Around the State- Central Florida- Jan. 2001

Daytona Beach -- The Daytona Beach Area Convention and Visitors Bureau has created a web database that allows prospective diners to pick local restaurants by cuisine, price range and keyword, and access menus. The database, at www.daytonabeach.com, has about 400 restaurants in 25 categories.

Lake Buena Vista -- Victoria & Albert's restaurant at Disney's Grand Floridian Resort & Spa was the only Florida restaurant among nine nationwide to be added to the list of AAA Five Diamond winners last year. Three other Florida restaurants were already on the list.

A circuit judge let stand the $240-million verdict against Disney by two New Jersey businessmen who claimed the idea for Disney's Wide World of Sports was actually theirs. Disney plans to appeal.

Orlando -- Customers who stay at Universal Orlando's on-site hotels will be able to skip the lines for rides at its attractions. Two rides at Islands of Adventure and one ride at Universal Studios are excluded.

Gray, Harris & Robinson has launched an acquisition spree that has nearly doubled the size of the Orlando law firm since August. Most recently, the firm acquired Lane, Trohn, Bertand & Vreeland of Lakeland, bringing Gray, Harris to 129 lawyers in five cities.

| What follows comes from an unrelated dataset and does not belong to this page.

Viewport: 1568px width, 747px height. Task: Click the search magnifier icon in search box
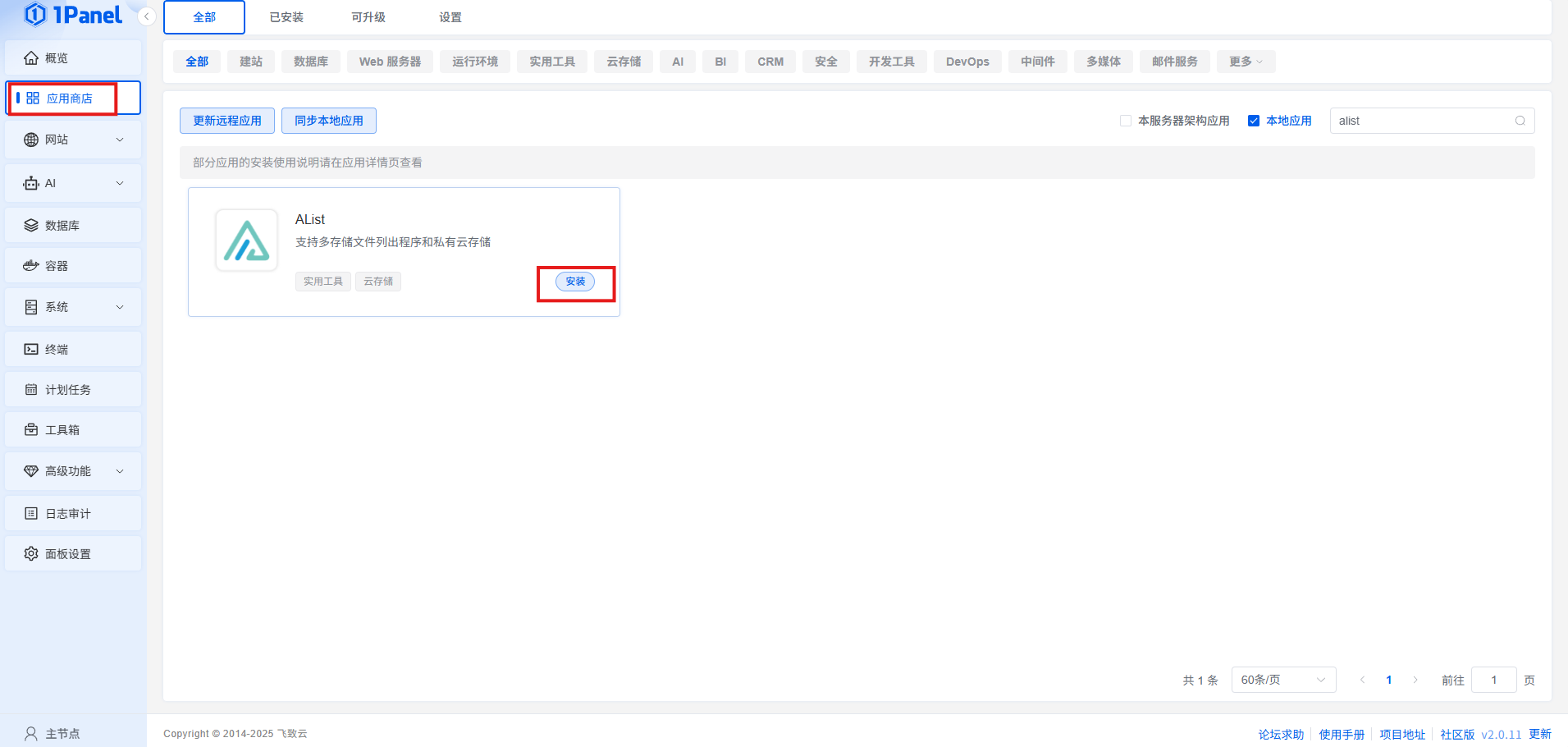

Galaxy Foods Co. (Amex-GXY) is teaming up with General Nutrition Cos. to develop a chain of vegetarian restaurants tentatively called Vegetarian Café. Galaxy, a cheese maker that specializes in dairy-related alternatives and soy-based products, will supply the ingredients while Pittsburgh-based GNC will operate the restaurants. The launch sites and dates have not been released. Galaxy is cutting 49 jobs in Orlando as a result of automating part of its production.

Actress Hedy Lamarr's estate was ordered to pay the legal bills of E&J Gallo Winery in the wake of the late actress's lawsuit claiming the winery illegally used her image in an ad for Gossamer Bay wine. The suit was dismissed as groundless in June.

Signature Flight Support Corp. plans to buy South Carolina-based Ranger Aerospace, an aviation investment and management holding company. Ranger's biggest subsidiary is Aircraft Service International Group in Fort Lauderdale, which provides the same kind of airfield services Signature does. Signature will pay about $152 million.

Port Canaveral -- Port Canaveral edged Miami-Dade Seaport as the busiest cruise terminal in North America in fiscal 2000 -- statistically, at least. The industry counts "revenue passengers" as those who enter and leave the port on separate days. About half of Port Canaveral's 3.8 million passengers embarked on four- to five-hour gambling cruises, returning to port after midnight -- which makes them "revenue passengers."

Carnival Cruise Lines (NYSE-CCL) says it is building a 2,124-passenger cruise ship, Carnival Pride, that will offer seven-day cruises beginning in early 2002. The 86,000-ton ship will be the largest based at Port Canaveral.

Sanford -- Valencia Community College and Seminole Community College have collaborated to create an associate of science degree program in e-business technology. The program will be launched with a $900,000 grant from the state-funded Horizon Jobs program.


Financing: World Expo

KISSIMMEE -- World Expo Center developer Rob Miller has backed down from earlier plans to sell tax-exempt bonds to finance part of the project after State Attorney Lawson Lamar challenged the legality of the plan. Miller says he dropped the plan after realizing that it would take years for the dispute to wind its way through the courts. Instead, he says he will soon announce new funding sources for the planned $650-million hotel, office, convention center project.